## DIRECTION
Locate every line of the material containing the word "Where" and copy those lines.

## INFORMATION SUPPLIED
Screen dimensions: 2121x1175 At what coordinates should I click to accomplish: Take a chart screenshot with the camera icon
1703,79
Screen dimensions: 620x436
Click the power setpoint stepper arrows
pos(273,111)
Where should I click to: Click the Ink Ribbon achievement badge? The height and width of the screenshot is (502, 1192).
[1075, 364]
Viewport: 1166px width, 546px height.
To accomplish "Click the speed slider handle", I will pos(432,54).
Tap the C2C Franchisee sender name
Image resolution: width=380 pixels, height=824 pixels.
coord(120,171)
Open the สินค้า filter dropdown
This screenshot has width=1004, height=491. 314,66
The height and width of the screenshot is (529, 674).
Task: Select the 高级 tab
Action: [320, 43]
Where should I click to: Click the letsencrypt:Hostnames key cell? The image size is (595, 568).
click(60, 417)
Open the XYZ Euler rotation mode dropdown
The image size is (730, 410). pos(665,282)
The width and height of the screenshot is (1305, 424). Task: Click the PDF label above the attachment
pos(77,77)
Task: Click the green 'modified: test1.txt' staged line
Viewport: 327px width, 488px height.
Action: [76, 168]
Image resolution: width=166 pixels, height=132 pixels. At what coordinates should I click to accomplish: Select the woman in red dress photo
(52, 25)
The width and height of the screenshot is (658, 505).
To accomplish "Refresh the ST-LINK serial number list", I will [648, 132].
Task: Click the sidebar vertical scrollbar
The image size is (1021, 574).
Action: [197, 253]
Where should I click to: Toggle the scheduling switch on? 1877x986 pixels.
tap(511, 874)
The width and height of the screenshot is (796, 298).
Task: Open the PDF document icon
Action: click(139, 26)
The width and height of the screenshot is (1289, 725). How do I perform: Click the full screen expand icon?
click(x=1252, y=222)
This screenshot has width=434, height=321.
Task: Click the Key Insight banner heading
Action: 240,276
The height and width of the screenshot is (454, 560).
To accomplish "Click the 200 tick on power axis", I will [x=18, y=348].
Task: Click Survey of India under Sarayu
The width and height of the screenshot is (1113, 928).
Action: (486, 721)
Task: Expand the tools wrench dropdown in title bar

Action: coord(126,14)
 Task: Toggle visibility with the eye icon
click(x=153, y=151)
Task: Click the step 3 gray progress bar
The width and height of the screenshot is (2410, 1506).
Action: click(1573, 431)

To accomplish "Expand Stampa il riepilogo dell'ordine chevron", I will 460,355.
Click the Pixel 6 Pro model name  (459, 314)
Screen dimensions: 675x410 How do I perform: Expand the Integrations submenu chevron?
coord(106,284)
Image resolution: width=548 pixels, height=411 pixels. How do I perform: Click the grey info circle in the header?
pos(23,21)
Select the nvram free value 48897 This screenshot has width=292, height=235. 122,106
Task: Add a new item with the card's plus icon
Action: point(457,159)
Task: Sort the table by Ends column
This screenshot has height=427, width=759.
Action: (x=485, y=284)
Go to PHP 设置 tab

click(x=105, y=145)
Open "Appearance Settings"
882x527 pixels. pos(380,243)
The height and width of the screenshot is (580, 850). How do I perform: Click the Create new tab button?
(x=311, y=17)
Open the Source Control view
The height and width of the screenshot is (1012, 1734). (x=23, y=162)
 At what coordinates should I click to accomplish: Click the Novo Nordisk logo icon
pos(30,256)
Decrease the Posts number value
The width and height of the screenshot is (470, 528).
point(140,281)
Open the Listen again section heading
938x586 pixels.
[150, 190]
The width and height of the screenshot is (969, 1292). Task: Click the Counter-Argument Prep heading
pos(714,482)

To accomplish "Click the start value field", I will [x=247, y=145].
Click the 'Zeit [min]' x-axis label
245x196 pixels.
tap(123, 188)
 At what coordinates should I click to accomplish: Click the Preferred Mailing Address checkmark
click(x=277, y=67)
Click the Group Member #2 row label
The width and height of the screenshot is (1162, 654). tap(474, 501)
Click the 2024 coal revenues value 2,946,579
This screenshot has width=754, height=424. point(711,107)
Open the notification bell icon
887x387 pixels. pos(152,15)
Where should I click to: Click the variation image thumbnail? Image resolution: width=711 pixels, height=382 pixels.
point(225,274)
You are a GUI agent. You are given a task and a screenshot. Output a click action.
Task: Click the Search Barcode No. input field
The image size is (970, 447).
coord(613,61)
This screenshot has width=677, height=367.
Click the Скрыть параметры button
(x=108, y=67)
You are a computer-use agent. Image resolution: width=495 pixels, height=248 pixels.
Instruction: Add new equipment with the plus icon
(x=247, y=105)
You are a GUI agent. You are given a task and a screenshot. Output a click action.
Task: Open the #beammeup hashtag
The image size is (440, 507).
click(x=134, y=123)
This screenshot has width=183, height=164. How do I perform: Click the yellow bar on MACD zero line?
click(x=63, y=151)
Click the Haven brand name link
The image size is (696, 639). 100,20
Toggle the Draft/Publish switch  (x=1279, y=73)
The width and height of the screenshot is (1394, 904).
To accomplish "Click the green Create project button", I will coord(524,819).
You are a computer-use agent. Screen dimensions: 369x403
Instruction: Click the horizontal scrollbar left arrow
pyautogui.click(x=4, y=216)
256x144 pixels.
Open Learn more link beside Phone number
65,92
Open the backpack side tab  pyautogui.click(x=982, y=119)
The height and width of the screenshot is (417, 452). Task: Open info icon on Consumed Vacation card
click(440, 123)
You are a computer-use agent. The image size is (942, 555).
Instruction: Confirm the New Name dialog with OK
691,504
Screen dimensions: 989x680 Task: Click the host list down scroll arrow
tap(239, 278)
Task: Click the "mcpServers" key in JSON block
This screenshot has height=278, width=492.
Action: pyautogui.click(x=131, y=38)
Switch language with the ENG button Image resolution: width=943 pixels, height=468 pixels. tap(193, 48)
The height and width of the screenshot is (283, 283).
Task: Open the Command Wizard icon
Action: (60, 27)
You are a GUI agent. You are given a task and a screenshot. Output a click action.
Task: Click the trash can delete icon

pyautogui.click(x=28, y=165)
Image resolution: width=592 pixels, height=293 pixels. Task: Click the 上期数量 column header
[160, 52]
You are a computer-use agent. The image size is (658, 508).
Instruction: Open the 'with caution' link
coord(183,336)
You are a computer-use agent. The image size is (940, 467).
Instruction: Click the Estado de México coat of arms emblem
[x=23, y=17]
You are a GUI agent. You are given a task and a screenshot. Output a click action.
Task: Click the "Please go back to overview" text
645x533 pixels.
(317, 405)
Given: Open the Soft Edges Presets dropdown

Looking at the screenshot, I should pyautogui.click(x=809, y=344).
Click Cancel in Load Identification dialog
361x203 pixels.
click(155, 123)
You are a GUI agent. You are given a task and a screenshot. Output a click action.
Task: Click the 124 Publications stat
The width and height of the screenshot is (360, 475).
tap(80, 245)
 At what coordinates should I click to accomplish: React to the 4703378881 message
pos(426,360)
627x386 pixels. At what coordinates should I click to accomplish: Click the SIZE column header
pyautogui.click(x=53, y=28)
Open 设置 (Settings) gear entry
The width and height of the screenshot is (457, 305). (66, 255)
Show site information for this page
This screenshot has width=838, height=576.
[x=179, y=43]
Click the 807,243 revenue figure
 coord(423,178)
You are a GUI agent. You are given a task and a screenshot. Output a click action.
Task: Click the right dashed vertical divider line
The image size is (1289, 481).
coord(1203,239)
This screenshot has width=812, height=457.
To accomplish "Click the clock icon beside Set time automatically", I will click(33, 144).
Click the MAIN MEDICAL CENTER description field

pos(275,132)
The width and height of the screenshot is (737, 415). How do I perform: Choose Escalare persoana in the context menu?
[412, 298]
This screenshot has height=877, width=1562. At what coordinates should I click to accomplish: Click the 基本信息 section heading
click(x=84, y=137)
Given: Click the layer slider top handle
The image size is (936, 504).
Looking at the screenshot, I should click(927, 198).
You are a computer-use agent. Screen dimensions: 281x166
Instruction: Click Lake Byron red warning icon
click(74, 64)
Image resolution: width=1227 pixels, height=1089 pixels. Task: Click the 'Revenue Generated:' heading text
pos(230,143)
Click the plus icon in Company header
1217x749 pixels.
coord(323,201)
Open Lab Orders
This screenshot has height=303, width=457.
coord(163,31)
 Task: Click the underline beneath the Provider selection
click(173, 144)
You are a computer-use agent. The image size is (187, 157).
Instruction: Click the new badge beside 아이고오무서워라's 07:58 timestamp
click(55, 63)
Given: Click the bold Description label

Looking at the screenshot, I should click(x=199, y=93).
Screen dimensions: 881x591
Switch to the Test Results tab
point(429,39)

## FINISHED ANSWER
Where should I click to: Click the Ink Ribbon achievement badge? The height and width of the screenshot is (502, 1192).
Where should I click to: Click the letsencrypt:Hostnames key cell? The image size is (595, 568).
Where should I click to: Toggle the scheduling switch on? 1877x986 pixels.
Where should I click to: Click the variation image thumbnail? Image resolution: width=711 pixels, height=382 pixels.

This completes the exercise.